AIG Contemplates Joining Stockholder Suit Against US Gov't
inode_buddha writes "After completing its bailout rescue and paying back the money with interest, AIG is considering suing the US Government for doing so. The reasons why? Among other things, the 14% interest rate paid to the government. 'The lawsuit does not argue that government help was not needed. It contends that the onerous nature of the rescue — the taking of what became a 92 percent stake in the company, the deal's high interest rates and the funneling of billions to the insurer's Wall Street clients — deprived shareholders of tens of billions of dollars and violated the Fifth Amendment, which prohibits the taking of private property for "public use, without just compensation." The former CEO and current major shareholder said: "The government has been saying, 'We're your friend, we owned and controlled you and we let you go.' But A.I.G. doesn't owe loyalty to the government," a person close to Mr. Greenberg said. "It owes loyalty to its shareholders."' The lawyer representing him is none other than David Boies of SCO fame."
For not putting any of the criminals responsible for the financial collpase in prison where they belong. Now those same criminals are suing the government. Sadly the US taxpayer will once again be on the hook for the payout.
They were perfectly free to reject the taxpayer bailout and look for money elsewhere.
Will someone put these motherfuckers against the wall and shoot them already?
Give me Classic Slashdot or give me death!
AIG was a risky investment. Anyone who would have invested in AIG at that time would expect a return that balanced that risk - that includes the taxpayers.
In rough numbers, it looks like brass scrap is going for about $2.33/lb. Given the big brass balls that AIG apparently possesses, they should never have needed any sort of bailout in the first place...
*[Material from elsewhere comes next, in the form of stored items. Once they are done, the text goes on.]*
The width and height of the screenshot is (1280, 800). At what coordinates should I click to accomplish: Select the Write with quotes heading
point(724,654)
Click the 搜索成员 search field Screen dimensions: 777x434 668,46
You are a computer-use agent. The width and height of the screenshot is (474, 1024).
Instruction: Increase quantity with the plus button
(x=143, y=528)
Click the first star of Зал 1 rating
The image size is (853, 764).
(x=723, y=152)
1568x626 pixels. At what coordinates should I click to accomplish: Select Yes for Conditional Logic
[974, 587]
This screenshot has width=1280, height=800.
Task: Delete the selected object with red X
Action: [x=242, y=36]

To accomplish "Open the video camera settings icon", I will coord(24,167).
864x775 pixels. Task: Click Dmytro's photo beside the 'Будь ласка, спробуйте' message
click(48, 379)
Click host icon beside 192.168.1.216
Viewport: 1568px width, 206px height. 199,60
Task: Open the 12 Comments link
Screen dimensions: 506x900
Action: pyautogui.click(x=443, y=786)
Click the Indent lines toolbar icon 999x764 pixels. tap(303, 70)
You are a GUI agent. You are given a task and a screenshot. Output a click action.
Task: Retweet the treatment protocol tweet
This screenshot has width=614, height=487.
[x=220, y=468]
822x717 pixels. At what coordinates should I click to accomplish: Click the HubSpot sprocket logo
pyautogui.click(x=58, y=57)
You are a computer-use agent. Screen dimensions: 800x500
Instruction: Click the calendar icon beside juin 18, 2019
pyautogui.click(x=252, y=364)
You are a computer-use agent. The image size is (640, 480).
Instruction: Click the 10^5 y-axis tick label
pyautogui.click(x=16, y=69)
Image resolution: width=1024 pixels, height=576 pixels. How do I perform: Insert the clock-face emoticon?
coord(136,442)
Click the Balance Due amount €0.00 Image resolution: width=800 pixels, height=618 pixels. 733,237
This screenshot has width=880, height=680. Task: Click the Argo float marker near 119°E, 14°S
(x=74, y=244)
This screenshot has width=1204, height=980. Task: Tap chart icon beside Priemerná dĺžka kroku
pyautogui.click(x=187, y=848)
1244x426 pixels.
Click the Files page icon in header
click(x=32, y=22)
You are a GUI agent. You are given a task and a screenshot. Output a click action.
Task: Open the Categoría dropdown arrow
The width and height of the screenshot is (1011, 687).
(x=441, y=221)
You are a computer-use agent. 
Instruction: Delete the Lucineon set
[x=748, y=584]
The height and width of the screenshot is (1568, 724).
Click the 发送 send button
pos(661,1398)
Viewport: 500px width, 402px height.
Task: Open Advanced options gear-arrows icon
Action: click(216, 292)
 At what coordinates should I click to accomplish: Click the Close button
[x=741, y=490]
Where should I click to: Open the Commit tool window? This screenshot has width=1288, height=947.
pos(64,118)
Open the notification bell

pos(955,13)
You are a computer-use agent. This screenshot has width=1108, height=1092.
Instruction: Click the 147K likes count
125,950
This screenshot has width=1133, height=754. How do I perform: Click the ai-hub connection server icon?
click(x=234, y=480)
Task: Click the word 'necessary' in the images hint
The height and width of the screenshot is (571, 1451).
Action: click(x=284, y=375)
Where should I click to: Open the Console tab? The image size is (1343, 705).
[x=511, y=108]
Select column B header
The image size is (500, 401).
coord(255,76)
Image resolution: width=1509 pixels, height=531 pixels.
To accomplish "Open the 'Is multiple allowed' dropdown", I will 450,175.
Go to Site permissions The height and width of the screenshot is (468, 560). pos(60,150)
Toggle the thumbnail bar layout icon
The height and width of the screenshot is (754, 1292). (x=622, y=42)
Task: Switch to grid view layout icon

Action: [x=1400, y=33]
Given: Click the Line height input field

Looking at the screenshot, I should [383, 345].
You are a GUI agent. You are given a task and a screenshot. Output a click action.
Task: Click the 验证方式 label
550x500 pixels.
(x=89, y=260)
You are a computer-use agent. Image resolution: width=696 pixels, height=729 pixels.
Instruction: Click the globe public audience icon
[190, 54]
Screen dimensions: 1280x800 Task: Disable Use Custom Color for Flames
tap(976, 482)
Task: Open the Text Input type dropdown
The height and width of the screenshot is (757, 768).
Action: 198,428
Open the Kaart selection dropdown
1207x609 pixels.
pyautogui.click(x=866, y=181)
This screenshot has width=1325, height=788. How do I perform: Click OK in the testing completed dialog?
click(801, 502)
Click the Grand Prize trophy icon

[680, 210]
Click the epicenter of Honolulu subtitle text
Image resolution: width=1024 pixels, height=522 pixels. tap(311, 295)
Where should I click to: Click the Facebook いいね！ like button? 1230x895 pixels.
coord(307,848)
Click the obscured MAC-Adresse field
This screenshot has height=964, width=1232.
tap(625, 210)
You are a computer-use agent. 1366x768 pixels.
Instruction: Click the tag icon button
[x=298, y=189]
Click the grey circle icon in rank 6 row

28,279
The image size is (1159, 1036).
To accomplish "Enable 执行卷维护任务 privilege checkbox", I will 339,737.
(And, incidentally, if that 14% interest rate was so crushingly unfair, where exactly were the private lenders willing to offer better rates and cut big, bad, Uncle Sam out of the picture?)
I have an even better idea: Let's get the entire population of US citizens to file a suit against the government, and all the politicians individually, for wasting our money bailing out failing companies.
Enjoy life! This is not a dress rehearsal.
Now, I wasn't in favor of the bailouts to begin with. I'm generally in favor of deregulation, and the only way that deregulated businesses learn their lesson is to be allowed to crash and burn on their own. These guys should have paid the price for their failure to understand how to do business so that the stockholders and the boards would understand in the future that they cannot allow bozos to run their businesses.
However, AIG stockholders are still in the wrong here, despite the forced bailout. How can you say you might have made more money when your other option was collapse? It's clear that the interest rate was very high, but it was well within AIG's ability to pay it (obviously). And now, those stockholders are trying to double down. No way.
Of course, this case seems so absurd on the face of it, that I must be missing something. I'm probably going to see what the details are, but at this point, it is looking like funny business.
Fuck You, you greedy parasitic assholes.
Shoes for Industry. Shoes for the Dead.
The AIG (and other) bailouts were not typical bankruptcy cases. These are initiated by creditors when the debtor can't meet obligations. The government's role (the courts) is only to oversee the terms of the reorganization/liquidation. With AIG, the court case will probably depend on who and how AIG was found to be illiquid (or under capitalized), and how the exchange of equity for a capital injection was requested. If AIG's board of directors came looking for help, the government may not be guilty of taking private property. If the BoD negotiated that deal, it was their prerogative to do so, or they are the ones shareholders should be suing (good luck with that).
One could claim that AIG management was pressured into taking the deal. But much of that pressure came from other private investment banks to keep the AIG paper they held from becoming worthless. The Lehman Brothers bankruptcy may stand as evidence of the government offering the option of allowing investment banking to solve its own problems without intervention.
Have gnu, will travel.
Banks are key infrastructure, almost like electricity and water. Our economy depends on them running smoothly. Thus, we have to treat them as a protected resource, not just some random widget maker.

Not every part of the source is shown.